Production has fallen off 50 percent since 1991. As the Russian oligarchy
squirrels capital abroad to the tune of some $2 billion each month, direct
foreign investment in tandem with IMF/World Bank lending have stepped forward
to exacerbate the misery. The comparatively meager level of foreign investment
--$2 billion in the first half of 1997--
has largely been in natural resources--oil, coal,
gas and timber. Removing the systemic inter-enterprise debt and wage obligations
of these essential state industries by allowing them to collapse has been
the IMF's ongoing demand, and an $800 million loan to the Russian coal
industry from the World Bank in December was made conditional on the
carrying out a coal privatization program. It is expected that the proportion
of coal produced by privately-owned mines will rise to 50 percent by year's
end, from a current level of 8.5 percent.
Concurrent with the approval of the loan was an announcement by the
government of its "restructuring" of the industry and its plans this year
to shut down at least 87 of the 200 mines presently in operation. Coal
sector employment has fallen 18 percent in the past two years to 359,000,
and the new closures will shrink it by another 100,000 workers.
For the motley synod of free-market converts now administrating Russia
into chaos, this inevitable squaring-off with the best organized and most
assertive of Russia's workers appears to be the litmus test of its "reform"
policies. It coupled the mining decree with the revelation that by the
year 2000 it will have reduced the number of defense sector enterprises
by two-thirds--from 1,700 to 670. Then, on January
6, it capped off its vision of the future with an all-encompassing diktat,
outlining the drafting of a new labor code which will curtail the influence
of trade unions in worker-management relations.
The response of the miners was their January direct actions
and, in effect, the addition of a political component to their economic
resistance. One needn't have looked too far to see prior glimmerings. On
December 17 Segodnya reported that the Maritime District miners
"consider that the coal sector in Russia should be state-owned." On January
15 an estimated 200,000 miners in the Kuzbass, Siberia's leading coal region,
demanded a halt to mine closures and called on the government to fund a
plan for the revival of production in the region. Last summer, as destitution
and despair grew, the Kuzbass workers set up soviet-style "committees of
salvation," elected at shop floor level, coordinated with town councils
and integrated with the unions. These committees have spread to other regions
as well.
The Kremlin's fear of the miners' clout with other workers and unionists
has also spread fear among the leadership of the Communist Party as it
acquiesces in the chilling march of Yeltsin's market restorationism. In
deciding to jettison those former-apparatchik led
institutions the miners are now left and not happily
with the trade unions as the sole leadership vehicle
for themselves and an increasingly militant and growing cross-section of
workers. Recent statements from the hierarchy of the FNPR-- 
heir to the old state unions--reveals it to be
as alarmed as the government at the rising vehemence of worker activism.

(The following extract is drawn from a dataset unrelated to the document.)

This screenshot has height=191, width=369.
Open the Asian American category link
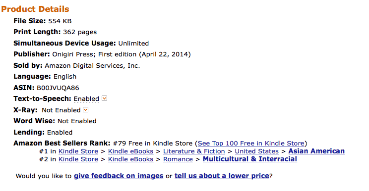(316, 151)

Its refusal to initiate a comprehensive strategy to combat the crisis has
further alienated workers.
The legendary self-restraint typical of the toilers of the Russian heartland
is fading, as indicated by the Kuzbass miners' threat of a regional general
strike if their demands are not met. In the absence of a viable organ of
national leadership, such isolated actions remain a far cry from the working
class moving as a single entity, though as symbolic displays they&nbsp;
are crucial to what will surely develop eventually. A small upturn in the
economy, and corresponding rising expectations among workers
or, obversely, another plunge in globalism's fortunes, and an accompanying
Hobbesian nightmare might well be the fuel which
ignites an all-out Russian class struggle.
For the international labor bureaucracy, the Western unions like ICEM
which are properly battling with their Russian affiliates in the good fight
for back wages, the crux of the notion of internationalism is yet at issue.
Should Russian workers determine that neoliberal corruption and avarice
are intent upon obliterating all traces of Russian sovereignty, they will
award international labor's social democratic concept of "social partnership"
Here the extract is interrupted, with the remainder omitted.